- _Required action_
Please retype the entries below exactly, only from their first line through the line containing "The height and", leaving every picture out.

(Beginning of Task input)

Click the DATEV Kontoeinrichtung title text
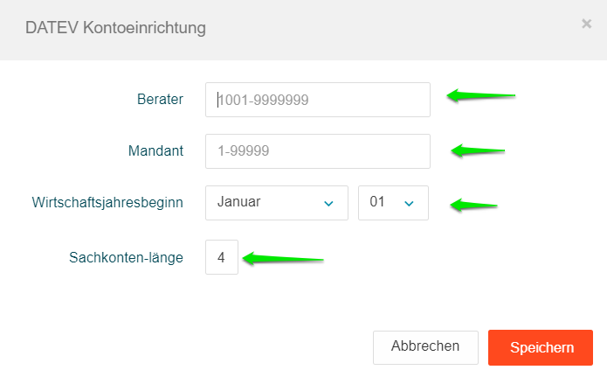607x377 pixels. point(116,28)
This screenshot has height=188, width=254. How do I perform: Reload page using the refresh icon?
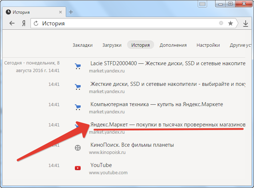(x=36, y=24)
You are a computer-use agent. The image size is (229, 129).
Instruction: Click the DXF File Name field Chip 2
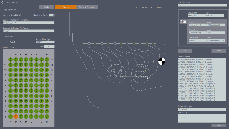coord(202,5)
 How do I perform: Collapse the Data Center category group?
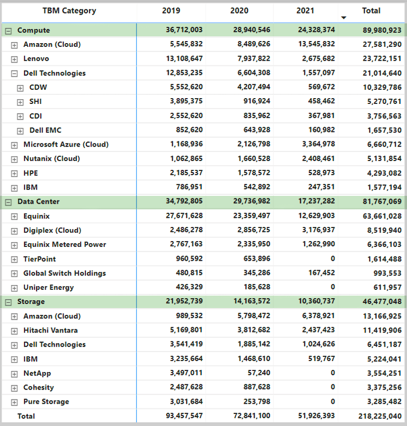(8, 202)
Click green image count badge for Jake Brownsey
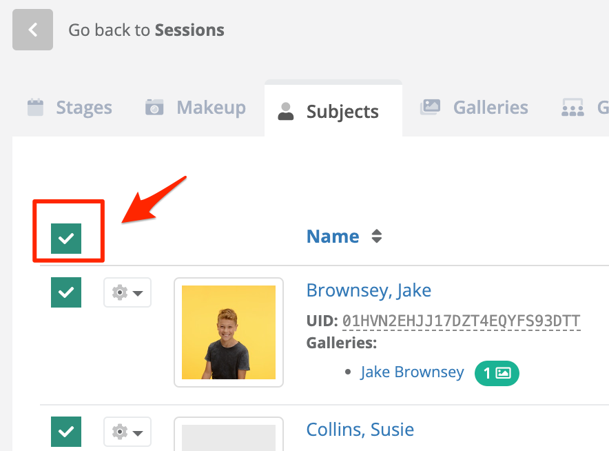The width and height of the screenshot is (609, 451). coord(497,373)
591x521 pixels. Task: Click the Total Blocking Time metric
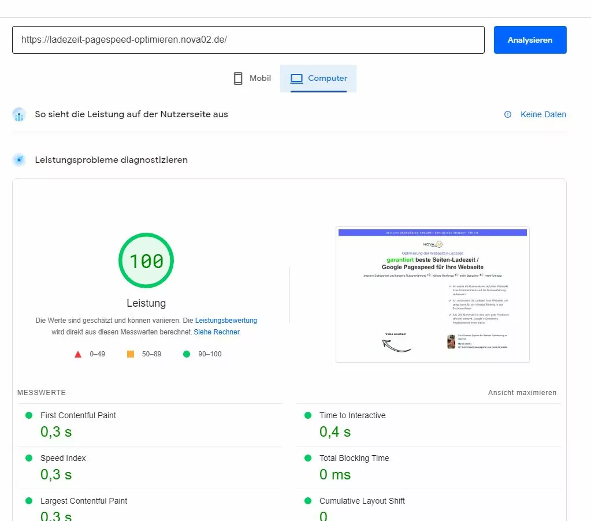pos(354,458)
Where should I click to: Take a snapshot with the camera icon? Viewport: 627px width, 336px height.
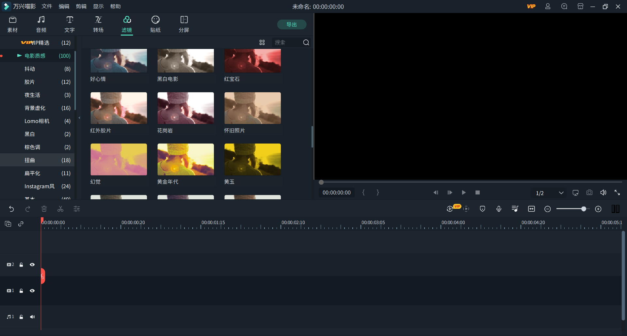click(589, 192)
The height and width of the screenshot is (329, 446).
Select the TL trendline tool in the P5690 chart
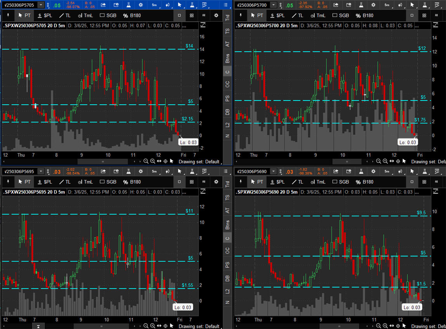[x=297, y=182]
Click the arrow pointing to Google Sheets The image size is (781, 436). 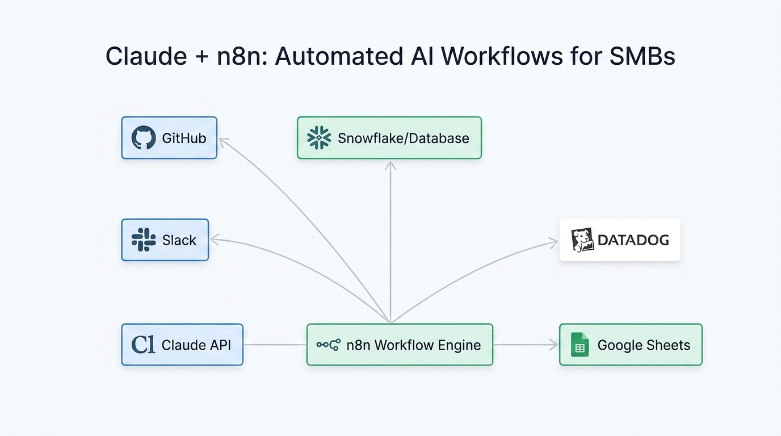pos(525,344)
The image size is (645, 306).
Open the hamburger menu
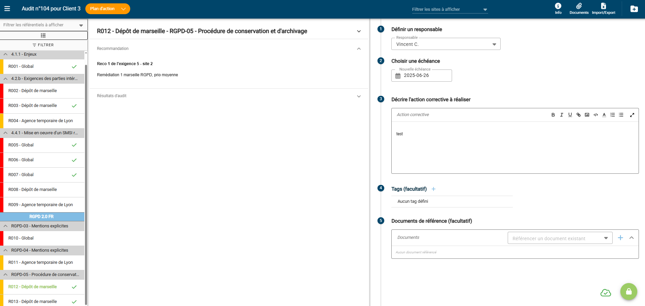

(End of Task input)

- _Finished exercise_
Click the DATEV Kontoeinrichtung title text
607x377 pixels. point(116,28)
This screenshot has height=188, width=254. How do I perform: Reload page using the refresh icon?
(x=36, y=24)
You are a computer-use agent. The image size is (229, 129).
Instruction: Click the DXF File Name field Chip 2
coord(202,5)
 How do I perform: Collapse the Data Center category group?
(8, 202)
Click green image count badge for Jake Brownsey
The width and height of the screenshot is (609, 451). coord(497,373)
591x521 pixels. Task: Click the Total Blocking Time metric
pos(354,458)
Where should I click to: Take a snapshot with the camera icon? Viewport: 627px width, 336px height.
click(589, 192)
The height and width of the screenshot is (329, 446).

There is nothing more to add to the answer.